Liga Mistrzów: hit Borussia - Real w grupie Legii, klub Macieja Rybusa w Sewilli

PAP/EPA / EPA/Peter Steffen
PAP/EPA / EPA/Peter Steffen

Głównym wydarzeniem wieczoru w Lidze Mistrzów będzie pojedynek Borussii Dortmund z Realem Madryt. Klub Kamila Glika wraca na własny stadion, a Olympique Lyon zagra na gorącym terenie Sevilla FC.

Borussia Dortmund i Real Madryt zdobyły na inaugurację komplet punktów. Cristiano Ronaldo i spółka wydarli zwycięstwo 2:1 ze Sportingiem Lizbona, a wicemistrz Niemiec był, jak relacjonowały hiszpańskie media, na festynie w Warszawie. Po ponad 550 dniach przerwy Borussia wystąpi u siebie w Lidze Mistrzów i od razu będzie to królewskie starcie. Po powrocie z Polski strzeliła 14 goli w trzech meczach Bundesligi.

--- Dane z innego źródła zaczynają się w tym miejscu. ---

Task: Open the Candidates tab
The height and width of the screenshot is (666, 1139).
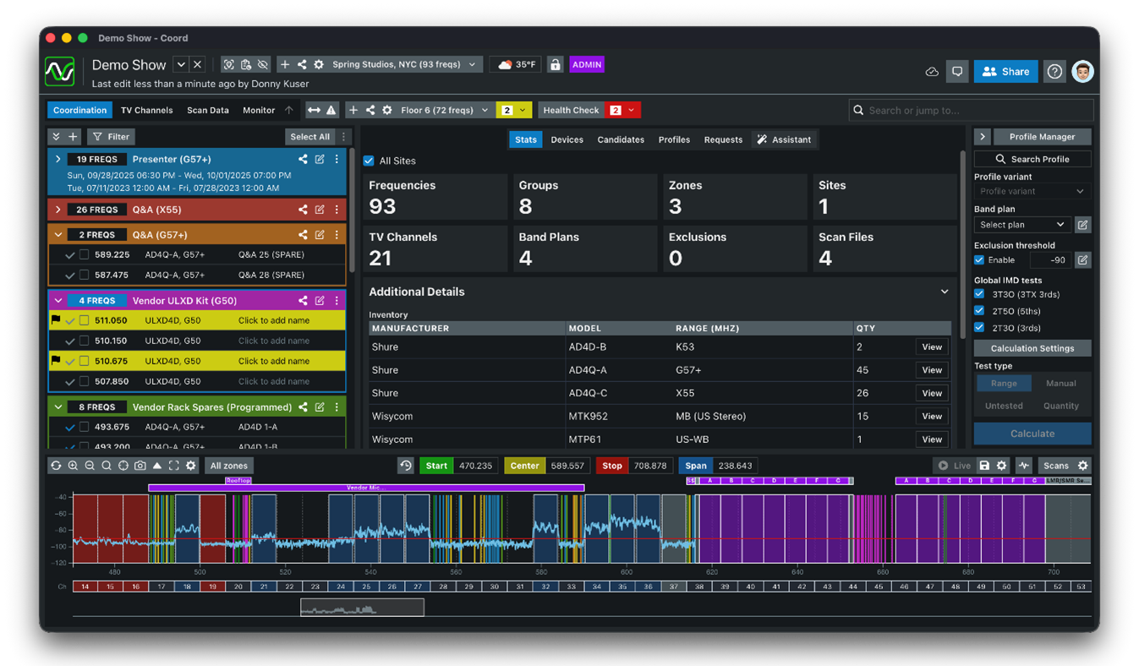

W tym czasie obrońca trofeum wygrał z Espanyolem i zremisował z Villarreal oraz UD Las Palmas. Borussia docięła więc Realowi na Twitterze pytaniem: "Macie problemy z zespołami grającymi na żółto, prawda?"

Kluby Bundesligi mają za sobą trzy lata klęsk z przedstawicielami Primera Division. To jedna strona medalu. Druga pokazuje, że Real nie lubi grać w Niemczech, a tym bardziej w Dortmundzie. W 2013 roku został tam rozbity w pojedynkę przez Roberta Lewandowskiego, który strzelił cztery bramki. Kibice Borussii lubią wracać myślami do tamtych wydarzeń, choć Królewscy zdążyli się już zrewanżować kilkanaście miesięcy później.

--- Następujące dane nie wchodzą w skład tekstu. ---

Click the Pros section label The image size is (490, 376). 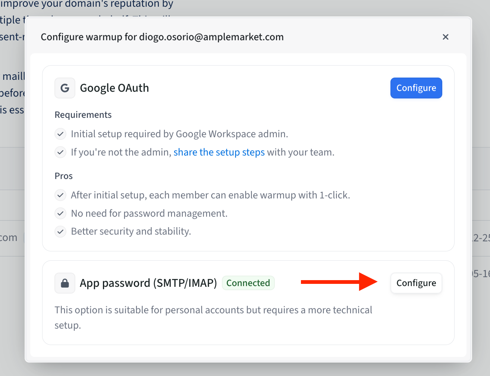coord(64,176)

W tej samej grupie Sporting Lizbona podejmie Legię Warszawa. - Jesteśmy w takiej sytuacji, że dla nas nieprzegranie w tym meczu to będzie sukces. Teoretycznie z naszych rywali Sporting jest najsłabszy, a z Realem Madryt prowadził do 90. minuty. Nie będzie łatwo, ale powalczymy - zapowiedział Miroslav Radović.

ZOBACZ WIDEO: "Najważniejsze dla klubów jest, żeby gwiazdy były szczęśliwe". Lewandowski ma dostać podwyżkę

Z animuszem wróciło do Ligi Mistrzów AS Monaco. Klub Kamila Glika wygrał 2:1 na słynnym Wembley z Tottenham Hotspur i prowadzi w grupie. Przed nim mecz z Bayerem Leverkusen, z którym dotychczas głównie zwyciężał. Zrobił to trzy razy bez straty gola i tylko raz zremisował w Niemczech. Poza jedną wpadką AS Monaco punktuje regularnie na krajowym podwórku, a ważnym ogniwem bloku obronnego jest Glik.

Pojedynek CSKA Moskwa z Tottenham Hotspur zostałby nazwany w Polsce meczem podwyższonego ryzyka. Kibice z Rosji i Anglii spotkają się po raz pierwszy od czasu Euro 2016, podczas którego ścierali się na francuskich ulicach. Drużyna z Londynu zagra w Moskwie po raz pierwszy i musi sobie radzić bez kontuzjowanego Harry'ego Kane'a.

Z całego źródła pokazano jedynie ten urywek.